George Cervantes is a Public Safety Trooper who was identified as the trooper involved in the shooting, and a fifteen-year veteran of the force. He had been disciplined for some complaints in the past, such as using his police taser on his family's dog.

== Incident ==
According to the Phoenix Police account, a trooper was patrolling when he discovered Johnson's vehicle parked at the triangle piece of land between the freeway and on/off ramp, near Loop 101 and Tatum Boulevard. The trooper approached the vehicle and found Johnson asleep at the driver's seat, with cans of beer and a gun in the car, after removing the gun the trooper returned to his motor unit to wait for a backup officer. Trooper Cervantes then noticed Johnson begin to move around in the vehicle.
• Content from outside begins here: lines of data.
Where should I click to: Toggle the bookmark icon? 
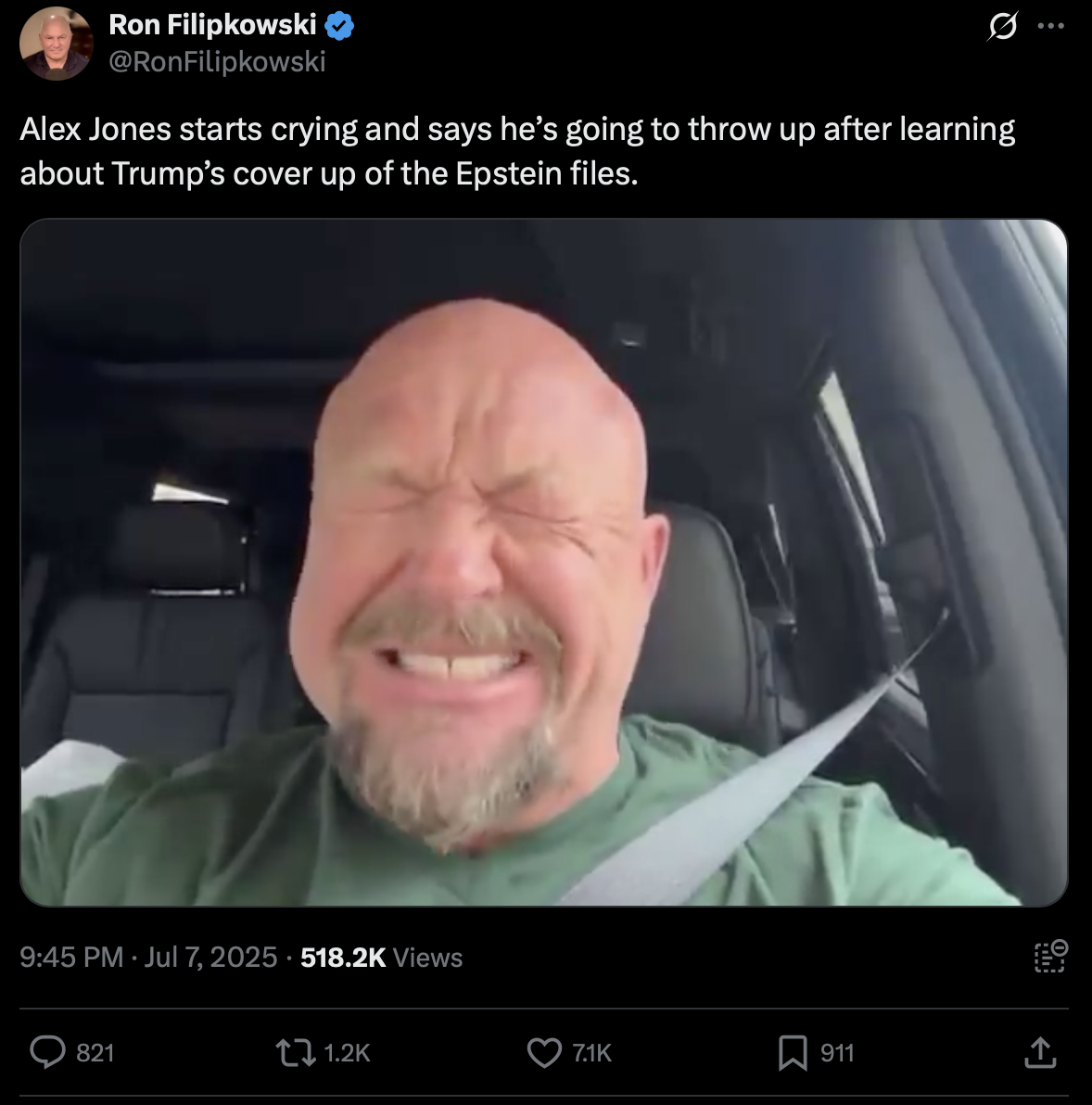pos(793,1053)
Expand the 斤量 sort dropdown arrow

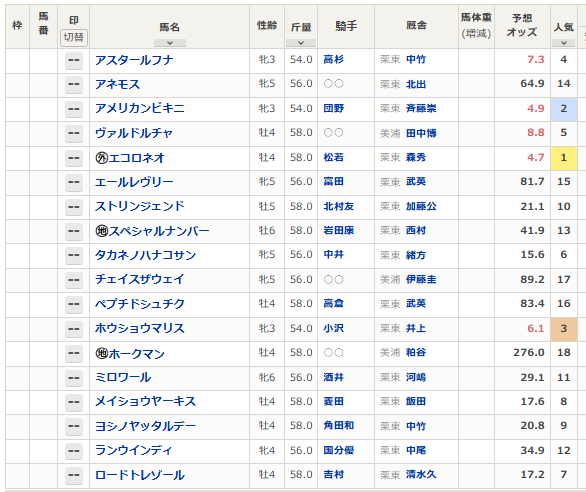pos(301,43)
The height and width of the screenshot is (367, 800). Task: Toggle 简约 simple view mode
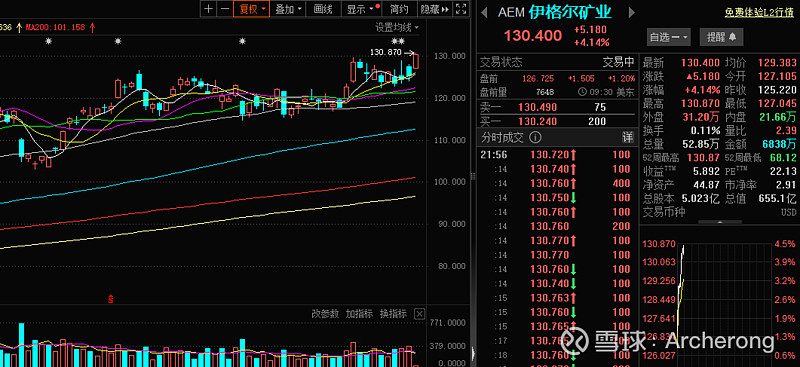tap(399, 9)
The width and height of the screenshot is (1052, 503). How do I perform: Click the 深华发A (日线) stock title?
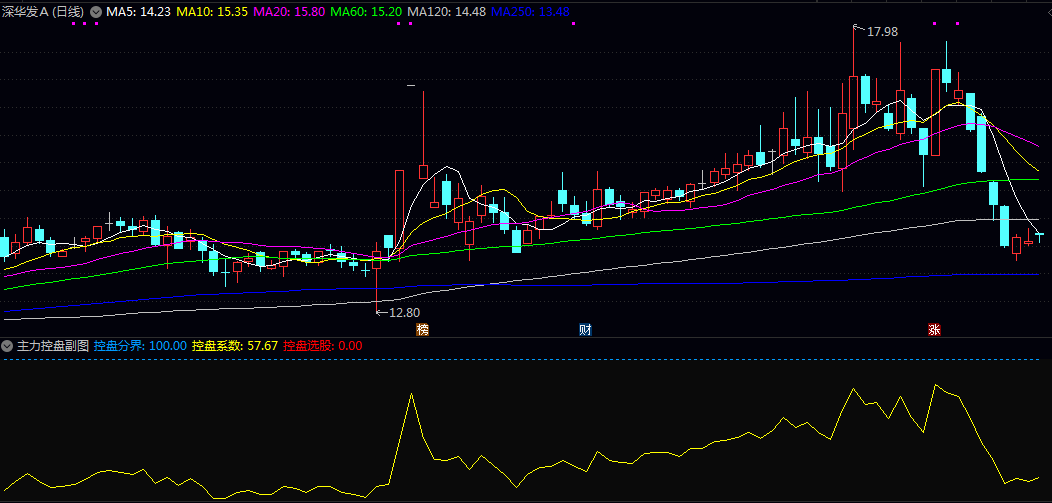tap(43, 11)
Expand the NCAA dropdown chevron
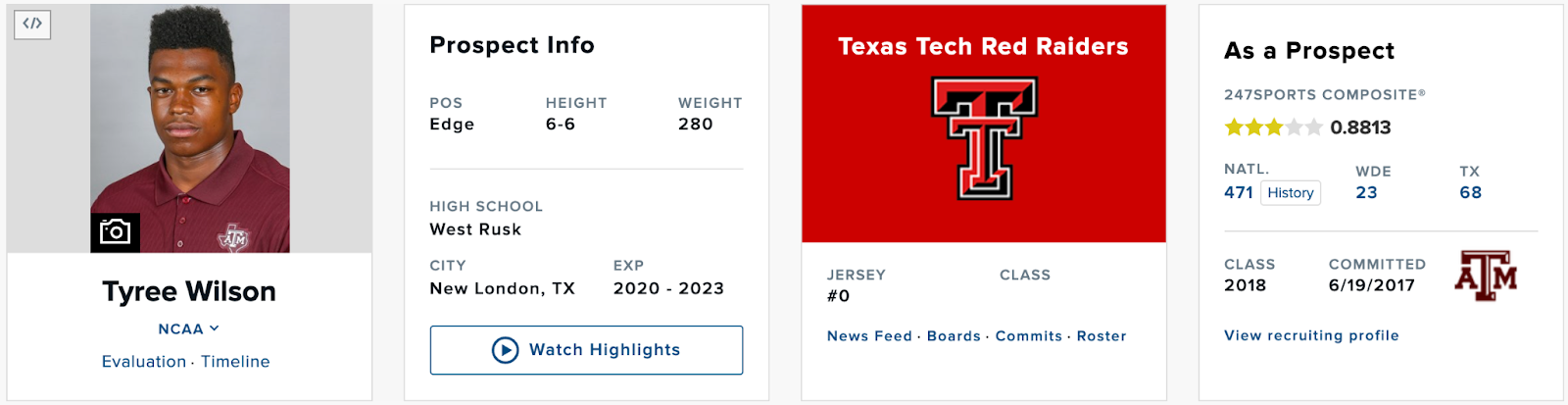1568x405 pixels. [x=215, y=329]
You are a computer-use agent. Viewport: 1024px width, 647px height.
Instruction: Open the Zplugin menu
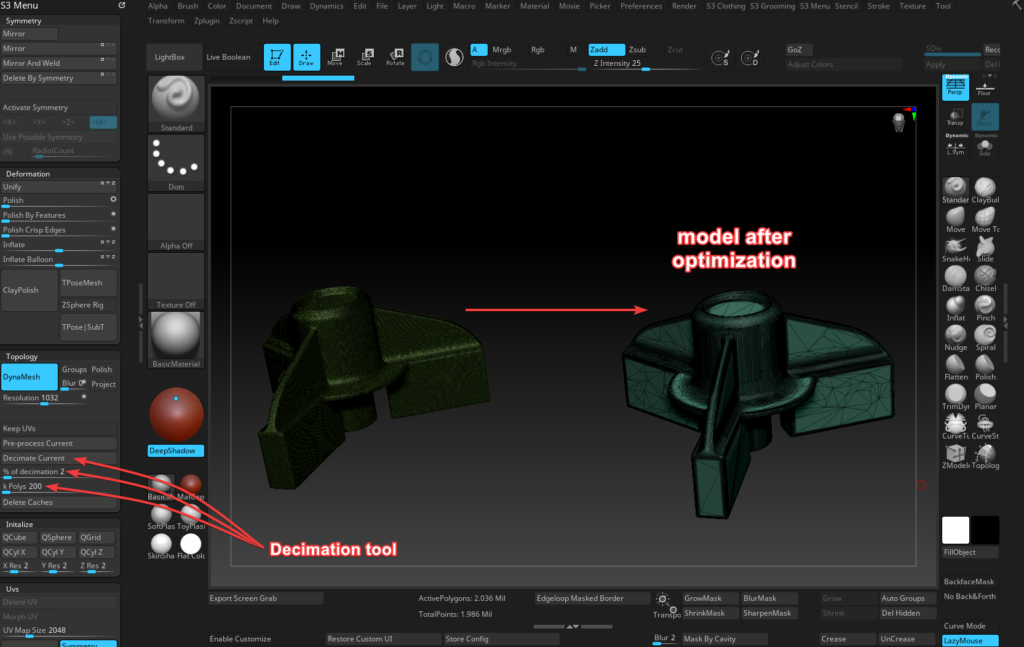206,19
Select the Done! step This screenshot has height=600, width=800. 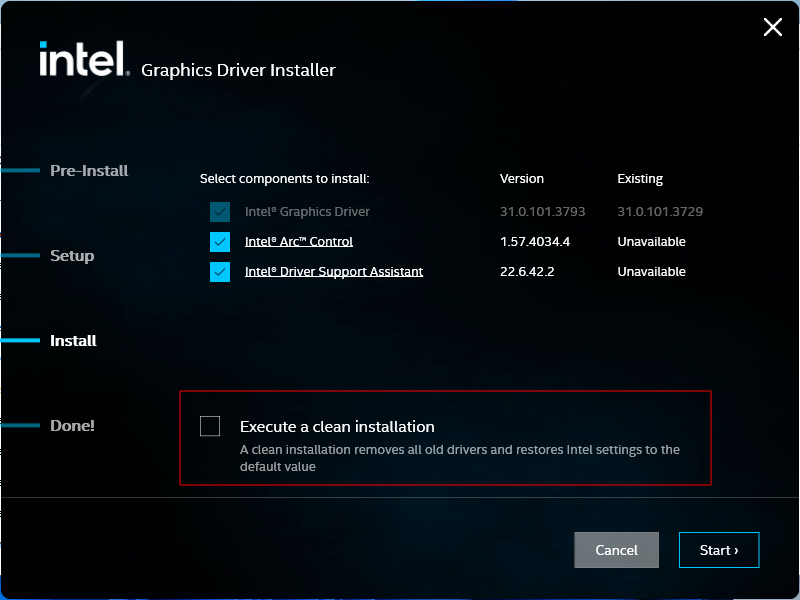tap(72, 425)
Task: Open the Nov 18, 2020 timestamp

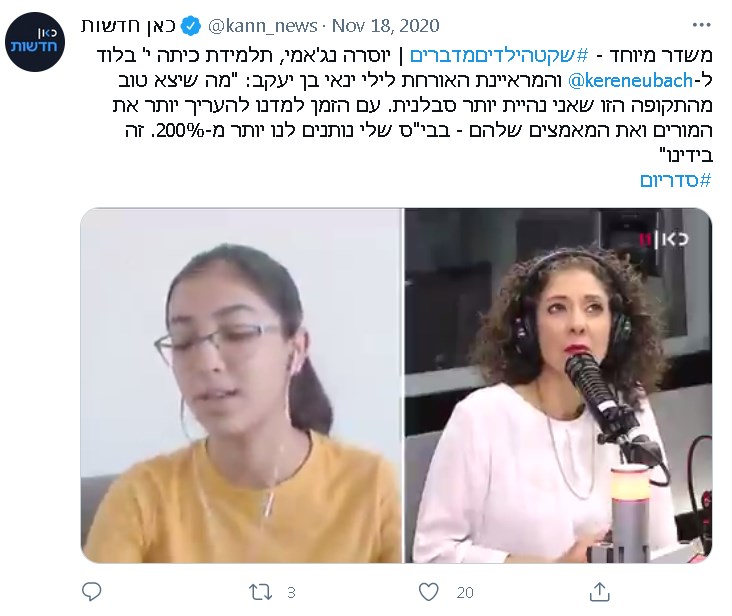Action: tap(386, 26)
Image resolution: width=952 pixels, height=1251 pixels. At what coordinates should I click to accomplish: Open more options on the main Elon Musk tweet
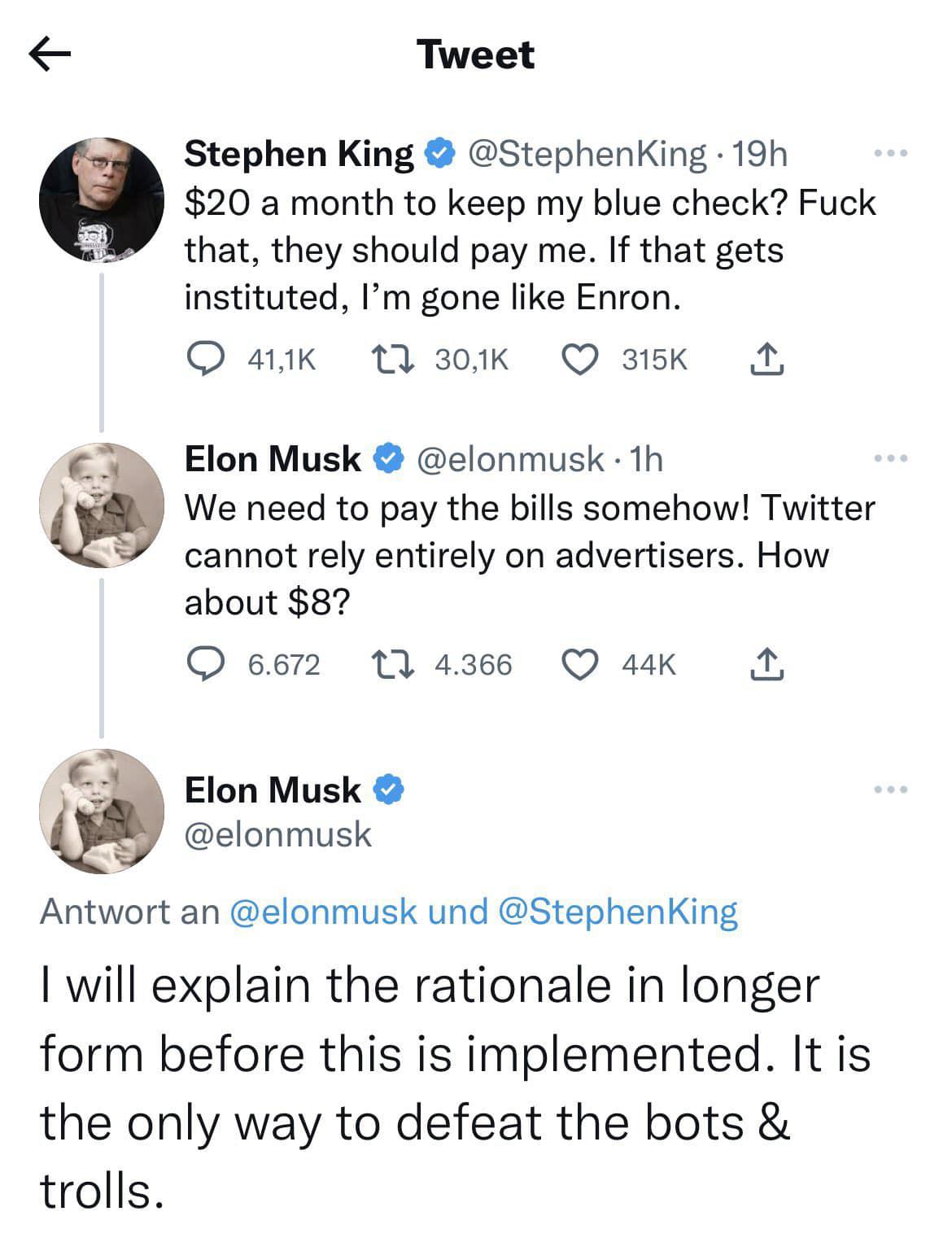point(891,789)
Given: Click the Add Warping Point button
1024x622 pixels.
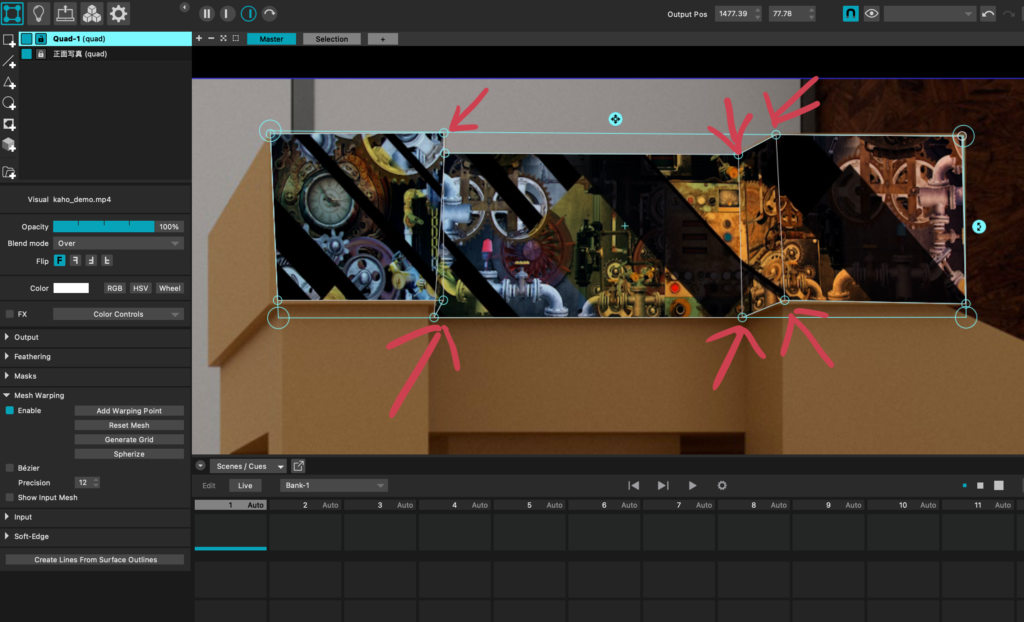Looking at the screenshot, I should (129, 411).
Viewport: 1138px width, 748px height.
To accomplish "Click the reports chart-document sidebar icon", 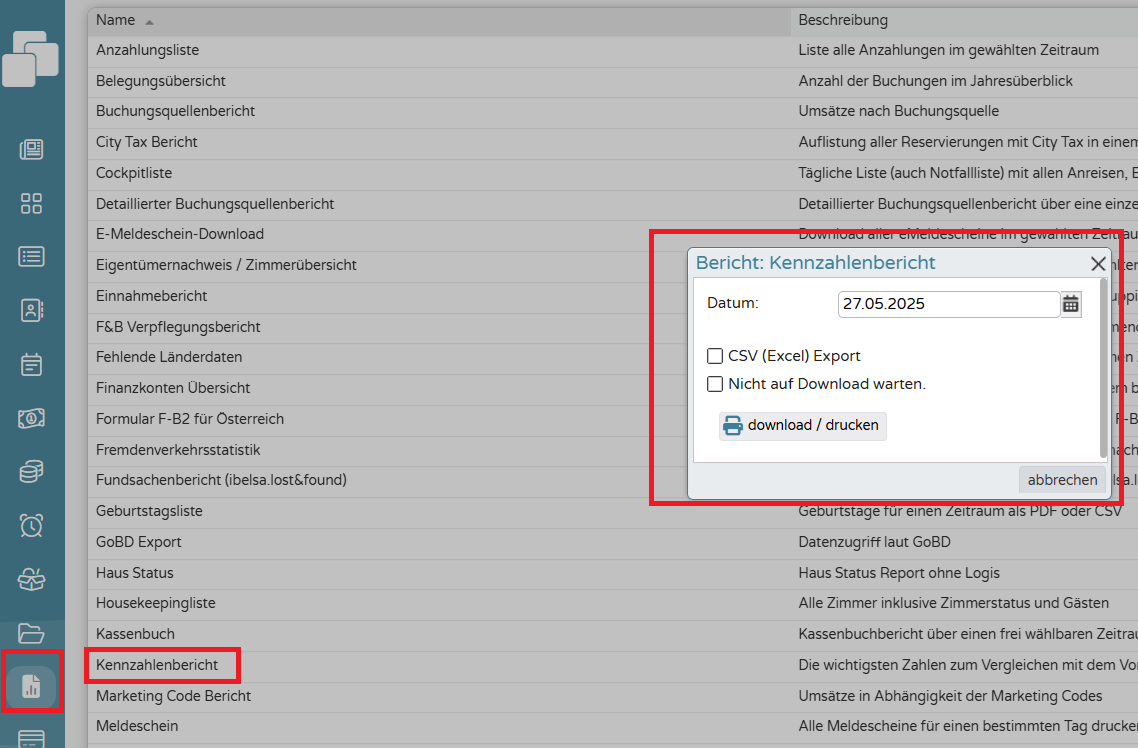I will [31, 686].
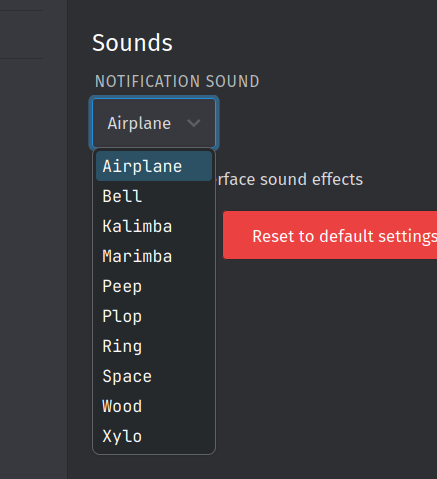
Task: Select Plop from the dropdown list
Action: (x=154, y=316)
Fearing Johnson would attempt to drive off and endanger the public, he attempted to arrest him. An altercation occurred when Johnson woke up and grabbed at Trooper Cervantes, who drew his firearm to force Johnson to comply. Johnson initially complied so Trooper Cervantes holstered his weapon. At this time Johnson lunged forward and grabbed a hold of Trooper Cervante's vest. Fearing he would be pushed into oncoming traffic, Trooper Cervantes drew his weapon and fired two shots, striking Johnson once. Trooper Cervantes removed Johnson from the vehicle and placed him into handcuffs, per proper procedure while waiting for backup to arrive to provide traffic control for emergency vehicles staging nearby. Six minutes later, Johnson was loaded onto an ambulance and rushed to the hospital, where he died hours later.

== Investigation ==
Officials have placed the trooper who shot Johnson on paid administrative leave. The trooper was never charged with any foul play. The department also stated there is no dashcam video as both troopers involved were motorcycle officers and were not equipped with body cameras. However, video footage was later released from a live-feed Arizona Department of Transportation camera that was recorded by a local news station after the incident took place. The trooper was never charged or found to be at fault for the murder. The internal investigation by the Arizona Department of Public Safety was completed in April 2021, and concluded that there were no issues or deficiencies in the incident.

== Aftermath ==
The Arizona Department of Public Safety erected fencing around its headquarters in Phoenix in late May 2020 in order to stop a vigil for Johnson on the grounds. The fencing has since been turned into a community mural of posters, cardboard and paper signs that were fixed to the fencing with string and tape.

Johnson's death was protested by Black Lives Matter protestors along with the murder of George Floyd. On June 7, protestors had held 11 days of daily marches in Phoenix to demand change and chanted for six minutes straight to highlight the time that medical aid was withheld from Johnson even with an ambulance stationed a few hundred feet away.

== Response ==
The family of Johnson and their attorney Jocquese Blackwell, have questioned how a man who was sleeping in his vehicle and disarmed could end up being killed, emphasizing the lack of body cameras, police cameras, or other witnesses to corroborate the sole police account of the incident.

Arizona State Representative Reginald Bolding, has demanded more transparency in the case and sent a letter to the public safety department. He later issued a statement to the US Department of Justice to take over the investigation, that was cosigned by Representative Doctor Geraldine Peten and Arizona Commissioner Sandra Kennedy.

In September 2020, Maricopa County attorney Allister Adel decided to not file criminal charges against Cervantes. In response, Johnson's mother filed a wrongful death lawsuit against the state of Arizona and Cervantes. A judge tossed out the case, and in March 2025, Johnson's mother was ordered by a Maricopa County Superior Court judge to pay the state of Arizona $350,000 in legal fees accrued from the case.